The French Impressionist painter Claude Monet said of his painting style and the artistic movement he subscribed to that “Impressionism is only direct sensation”.  The Impressionists rejected (and were rejected by) the established venues of art exhibition and so went outside the usual arenas to show their work.  They sought the “momentary, sensory effect of a scene - the impression” (Wolf, 2018).  You can see where this is headed.  I couldn’t help but see these walks through New York from within this impressionistic lens.  Threading the series of moments that make up these walks within a trail that purposely lacks a coherent narrative highlights the quality of constantly relocating oneself in a present time and space.  After all, on these walks, you’re not hearing about it, but rather you are actually there.  I don’t want to strain the whole Impressionist thing too far.  It might be a misguided errand of the mind to begin with, but for now, I’ll stick with it...
 

“These walks engage with the present space, the past, and the ever-potential future”

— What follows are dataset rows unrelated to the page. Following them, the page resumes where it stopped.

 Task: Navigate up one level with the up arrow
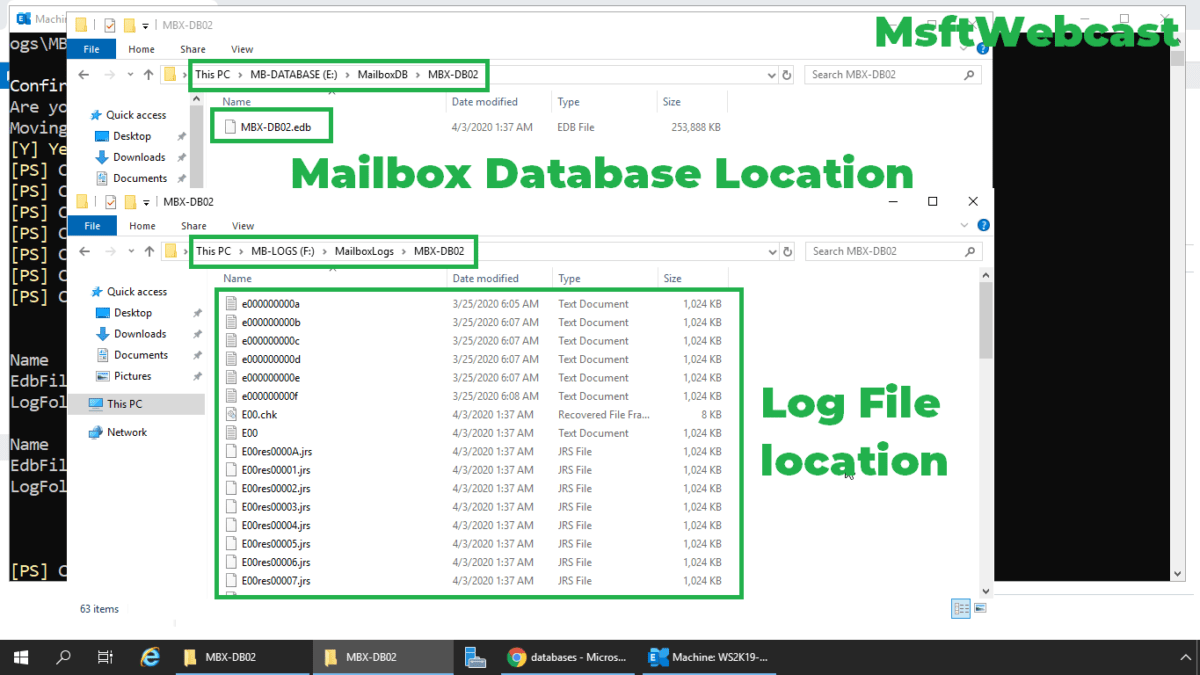click(x=148, y=251)
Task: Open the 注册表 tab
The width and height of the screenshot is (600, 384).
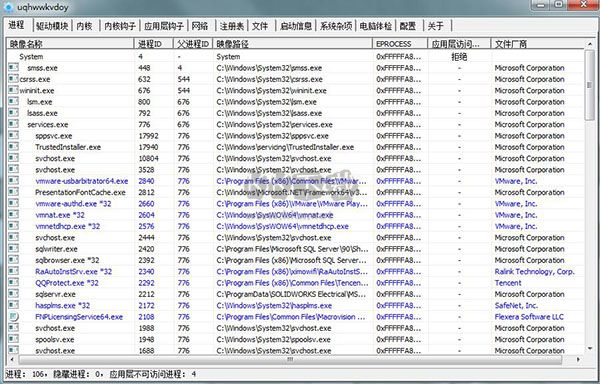Action: click(232, 26)
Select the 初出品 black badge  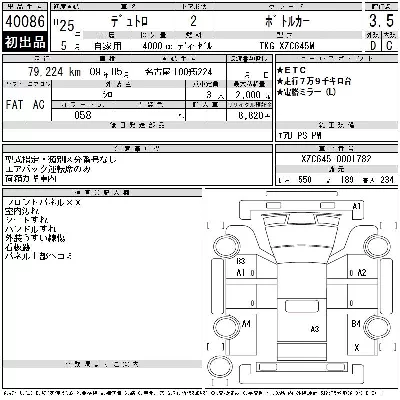25,42
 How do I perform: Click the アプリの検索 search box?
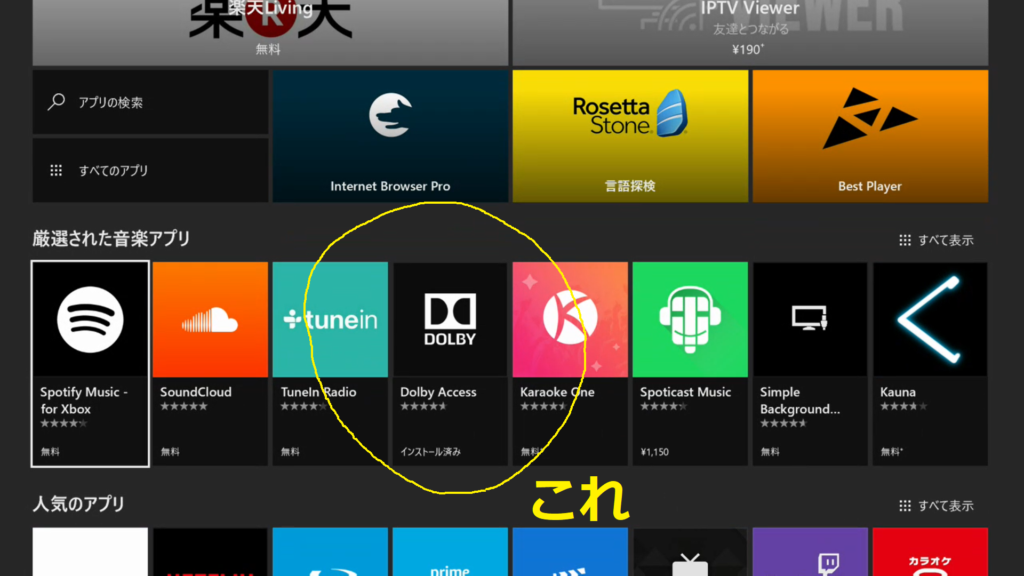tap(150, 102)
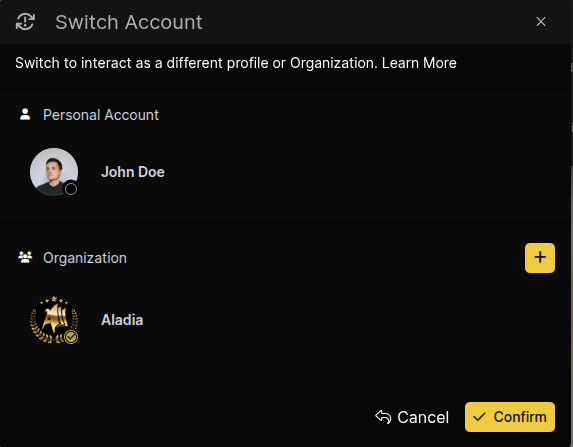Click the Switch Account title text
This screenshot has width=573, height=447.
[x=129, y=22]
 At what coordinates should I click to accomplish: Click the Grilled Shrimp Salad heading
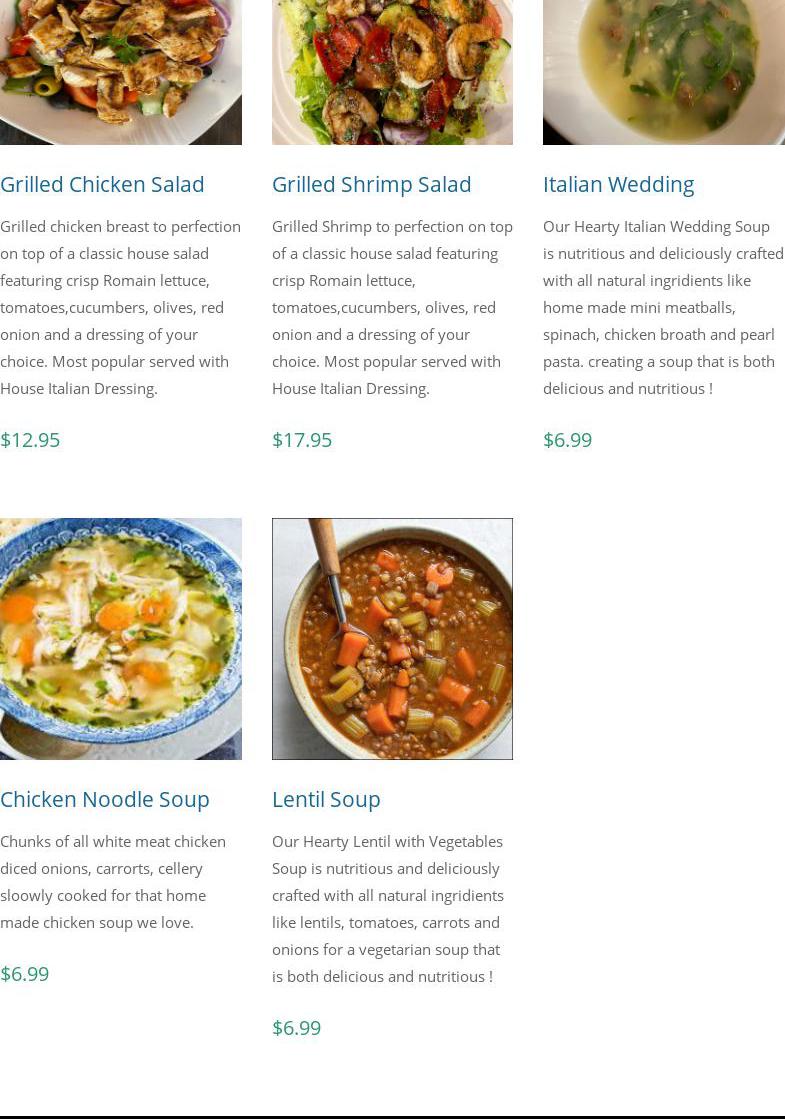[371, 184]

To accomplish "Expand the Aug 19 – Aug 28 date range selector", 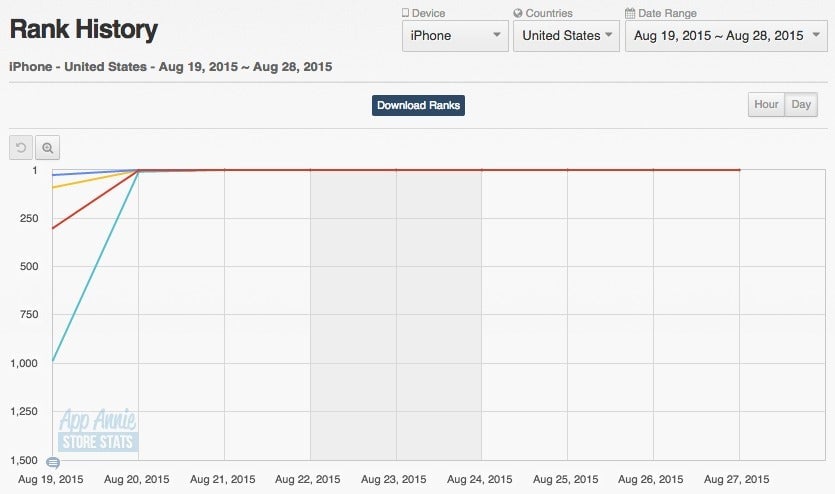I will coord(726,36).
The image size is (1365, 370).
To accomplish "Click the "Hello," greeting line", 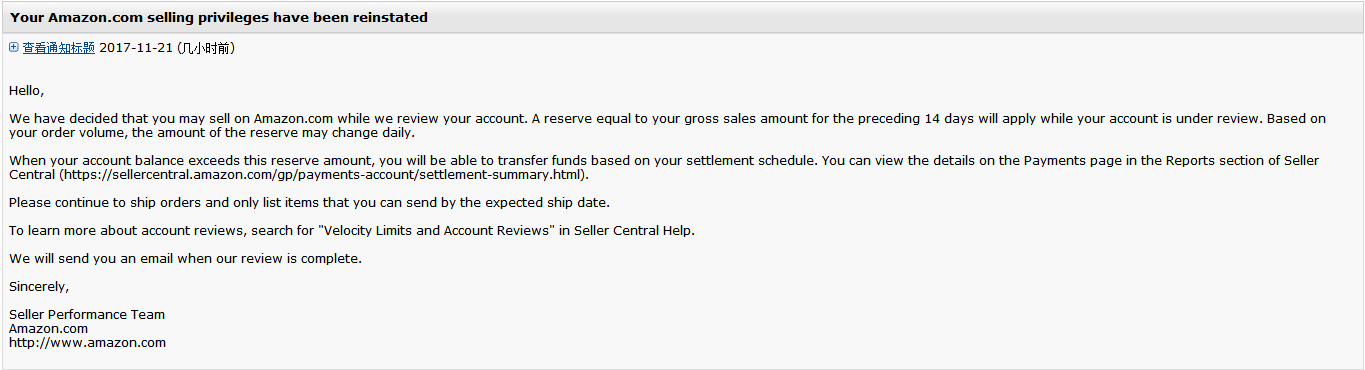I will point(27,91).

The three walks had in common direct engagement from within the space, “to heighten the senses so that you can experience or be part of the environment.”   All the senses were communicated with, but each walk favoured speaking to one in their mother tongue.  The Angel Project was all about looking and the visual. The participant was invited to take part in a viewing of their environment that was intermittently broad and deep, sweeping and penetrating, guarded and protective.  Her Long Black Hair was aural.  The disconcerting hybrid of recorded and present sound input was aimed at bringing the spectator closer into a place of engagement with the present time and place.   The Ground Zero Memorial Soundwalk painted with the medium that’s hardest to pin down: through memory and a sense of the nostalgic…”in order to build new emotive contours based on layers of memory—lived memory, imagined memory, postmemory.”  This walk traded in the currency of memory: walking the trail of the past through memory and seeing the present moments fold into the same path as it too becomes memory.


Prompt

Using Schechner’s somewhat pedantic sounding (yet flexible enough) criteria, 6 Axioms For Environmental Theatre as a point of departure, I’d like you to re-imagine a play or some part of a play that is normally subject to a conventional staging and how it could be brought to life in an “environmentally immersive key.”  Feel free to focus on one or more of Schechner's Axioms (no need to engage with all six elements), deviate from them or expand upon them.  Dealer’s choice.  Go for a ride with it, and take us with you.